If you have specific times you're actively working, let them know. On what days and times you're reachable is when it's OK for them to call you directly. You get the responsibility of telling them that and sticking to it. If you don't tell your clients you don't answer your phone related to work after 5pm, they might call you whenever it's convenient for them. Like when you're about to hit the gym for a workout, or when you're at a movie, or out with friends and you've had one too many at the bar. You can't get annoyed with clients if they don't know your off-duty time.

Be Predictable: Keep It

If you don't work on weekends, it's best you don't send work related emails those days. If you do work weekends, but would rather not be bothered by clients, same suggestion. Each client and situation is unique, but sending files on weekends, responding to emails, or even taking phone calls gives your client the wrong impression. If you want weekends for yourself, you have to hold back on making contact with them. If it's not an emergency, it can wait till Monday. Want to have days off other than weekends? Completely up to you. But if your client works the usual Monday through Friday schedule that many people do, you're putting yourself at a disadvantage by removing one of those days from your own work rotation. Whatever you pick, stick with those days no matter what.
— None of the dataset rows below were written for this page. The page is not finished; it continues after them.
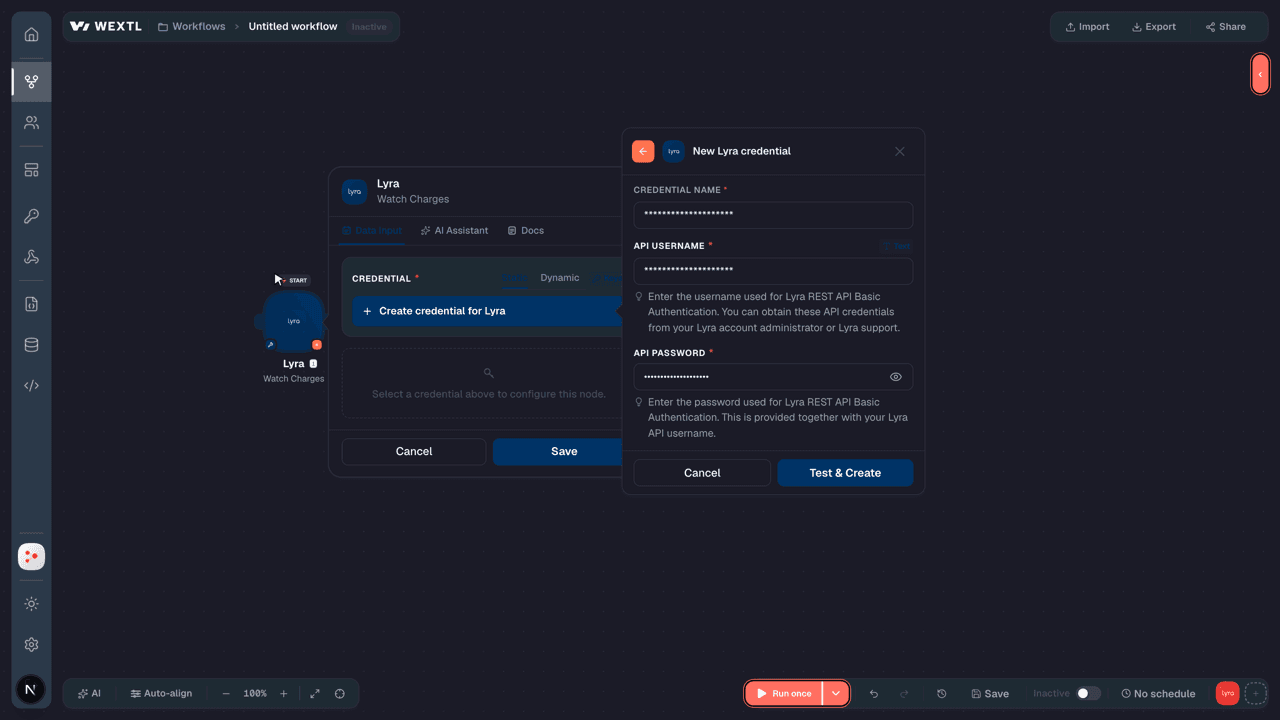Toggle light theme sun icon

pos(31,604)
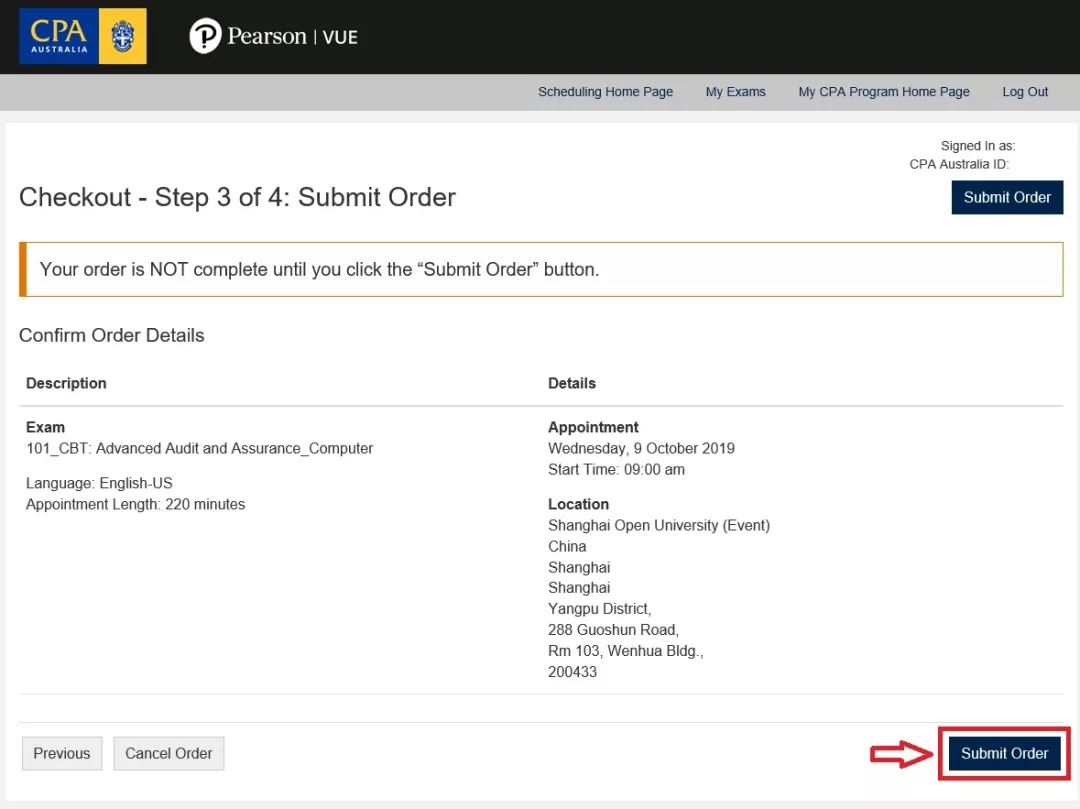The height and width of the screenshot is (809, 1080).
Task: Click the Shanghai Open University location text
Action: (x=658, y=525)
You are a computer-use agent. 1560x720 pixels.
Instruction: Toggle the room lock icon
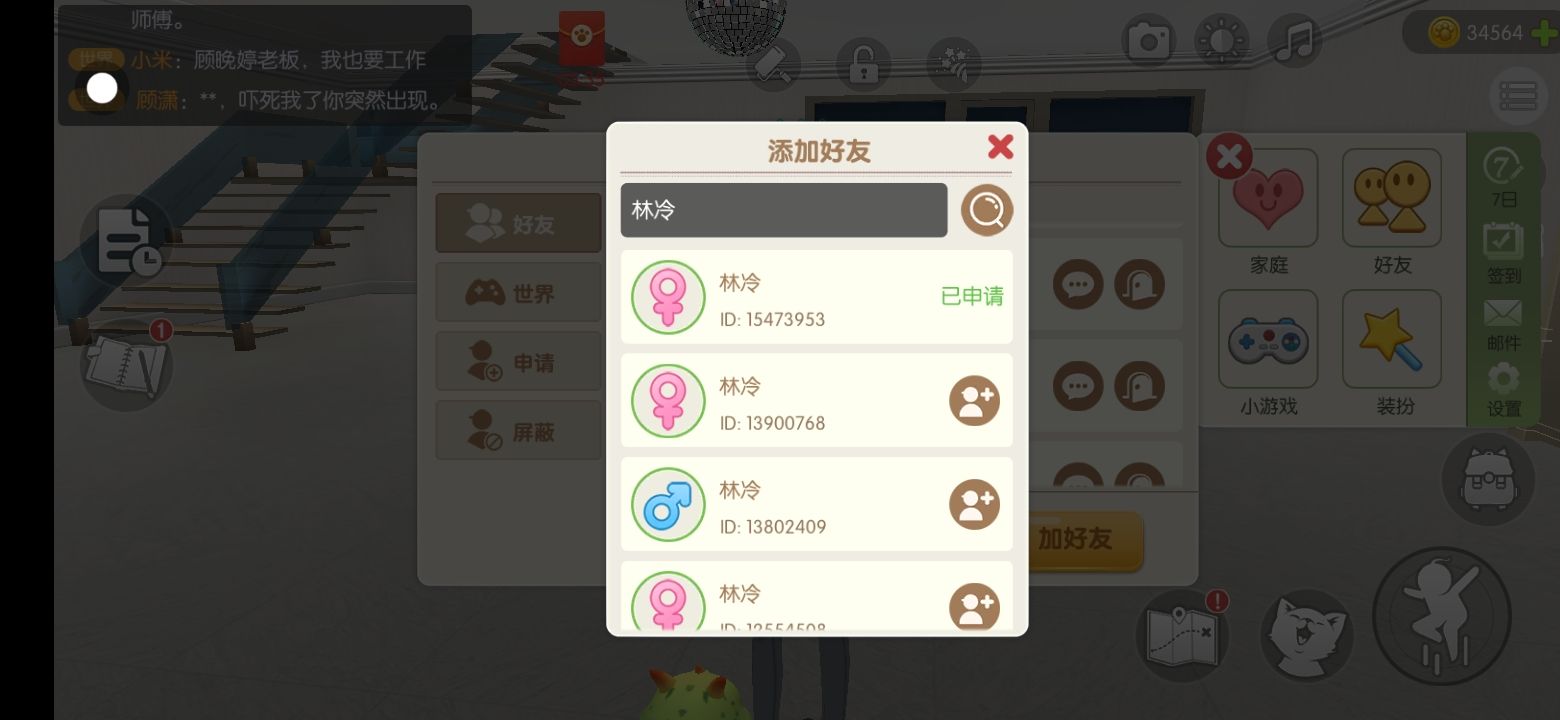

Be Pushy: Only When Needed

So you sent your client an email around 9am and they replied back within ten minutes. You're not obligated to email them back just as quickly. Unless the situation calls for quick dialogue, such as they ask a question or want confirmation you got the message, it's OK to wait. Responding too quickly gives the impression that you're always at your computer and always reachable. If they don't need a quick reply, don't. If your client later calls you to make sure you got that email, you need to draw a line in the sand. Clients calling you directly to ensure you got their email is a red flag. Be careful how to approach this scenario.

When I was faced with this type of client, they often called me when I wasn't at home, more often while driving. I never answer my phone while driving (and you shouldn't either). I let it go to voice mail and listen to it when I park or when I get where I needed to go. The time gives distance between you and the client, and sometimes that's a good thing. My phone doesn't have the best connection on my end so I prefer to communicate via email. When possible, I'll respond within an hour after I get the confirmation phone call. Your client needs to be aware that they might not be the only person you're doing work for. The entire point of freelancing is to not work for just one person (unless you want to).

No matter what, stay professional when telling your clients your availability and hold yourself accountable for that time-on and time-off. If you don't stick with your own rules, why should anyone else?